Exercise directions: From the listing below, pull out every line that contains the string "width". Matching is case-sensitive.

Information supplied:
= = = = = = =

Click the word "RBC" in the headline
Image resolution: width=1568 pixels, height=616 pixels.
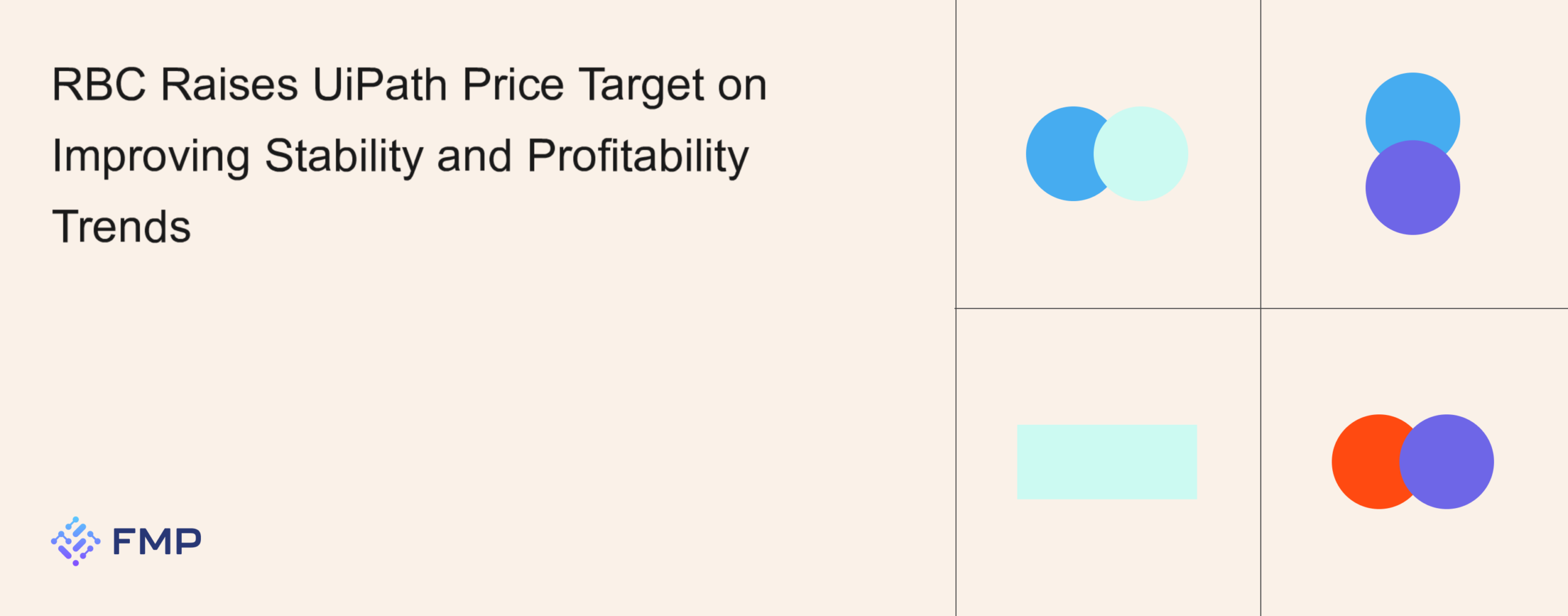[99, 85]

= = = = = = =

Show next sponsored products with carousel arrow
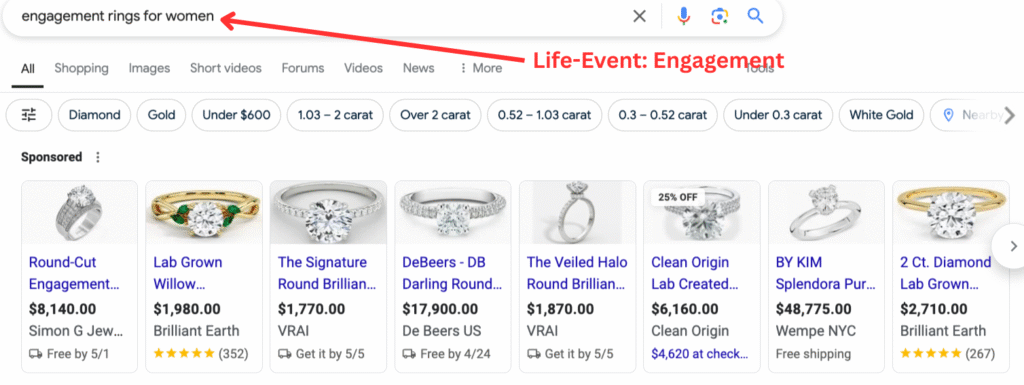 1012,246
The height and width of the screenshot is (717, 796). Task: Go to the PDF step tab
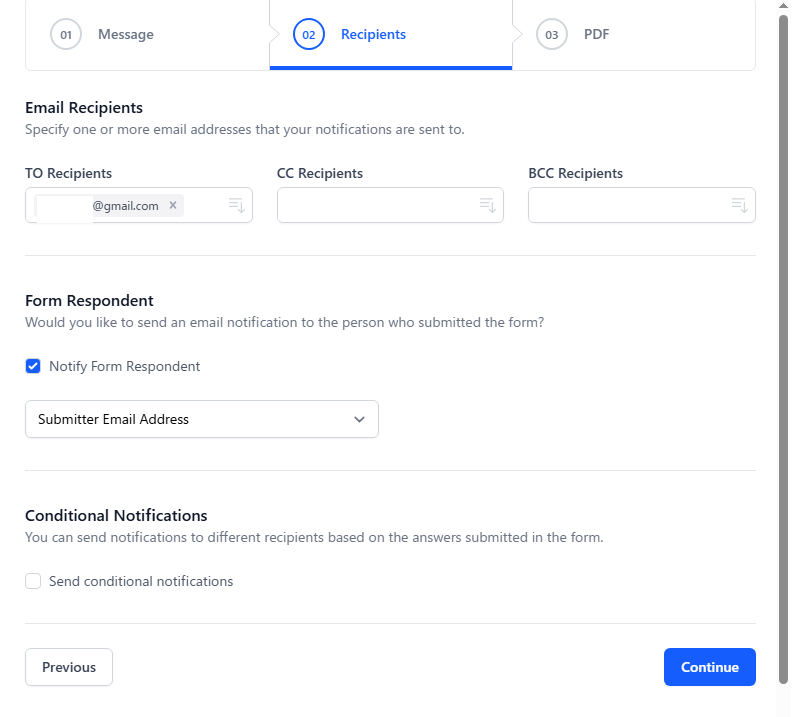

= = = = = = =

Exercise answer:
Image resolution: width=1568 pixels, height=616 pixels.
The height and width of the screenshot is (717, 796). Task: Go to the PDF step tab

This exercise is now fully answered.